**EXERCISE PROMPT**
Write out the records again, starting with the line that contains "Tech Forum (162, 290)" and going on through the end of the records, replacing "Login" with "Sign in" and leaving everything else unchanged.

**DATA FOR THIS EXERCISE**
──────

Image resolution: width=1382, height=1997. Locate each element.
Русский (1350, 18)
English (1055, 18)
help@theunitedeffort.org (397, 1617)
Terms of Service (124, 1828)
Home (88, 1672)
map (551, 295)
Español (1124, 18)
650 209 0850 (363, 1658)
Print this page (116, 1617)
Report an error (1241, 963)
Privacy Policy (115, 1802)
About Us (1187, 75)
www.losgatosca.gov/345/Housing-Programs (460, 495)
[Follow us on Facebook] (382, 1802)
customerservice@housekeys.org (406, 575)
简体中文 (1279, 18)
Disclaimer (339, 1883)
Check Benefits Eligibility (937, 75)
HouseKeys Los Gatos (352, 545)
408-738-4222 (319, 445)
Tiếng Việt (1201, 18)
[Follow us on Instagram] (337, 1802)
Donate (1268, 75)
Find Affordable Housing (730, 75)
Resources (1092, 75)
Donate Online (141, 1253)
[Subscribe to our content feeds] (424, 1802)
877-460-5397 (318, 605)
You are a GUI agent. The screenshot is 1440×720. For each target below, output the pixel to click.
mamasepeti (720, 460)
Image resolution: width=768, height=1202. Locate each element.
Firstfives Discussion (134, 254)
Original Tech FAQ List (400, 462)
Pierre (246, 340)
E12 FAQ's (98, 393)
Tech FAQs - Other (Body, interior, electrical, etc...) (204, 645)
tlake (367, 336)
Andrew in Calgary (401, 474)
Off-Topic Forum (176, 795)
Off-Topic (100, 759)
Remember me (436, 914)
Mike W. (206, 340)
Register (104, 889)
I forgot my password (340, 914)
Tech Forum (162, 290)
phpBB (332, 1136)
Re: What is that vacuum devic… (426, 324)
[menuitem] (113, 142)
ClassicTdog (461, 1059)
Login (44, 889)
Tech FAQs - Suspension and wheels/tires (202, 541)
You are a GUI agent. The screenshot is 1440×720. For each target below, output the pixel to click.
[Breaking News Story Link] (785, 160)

──────

**SOLUTION TO THIS TASK**
Tech Forum (162, 290)
phpBB (332, 1136)
Re: What is that vacuum devic… (426, 324)
[menuitem] (113, 142)
ClassicTdog (461, 1059)
Sign in (44, 889)
Tech FAQs - Suspension and wheels/tires (202, 541)
You are a GUI agent. The screenshot is 1440×720. For each target below, output the pixel to click.
[Breaking News Story Link] (785, 160)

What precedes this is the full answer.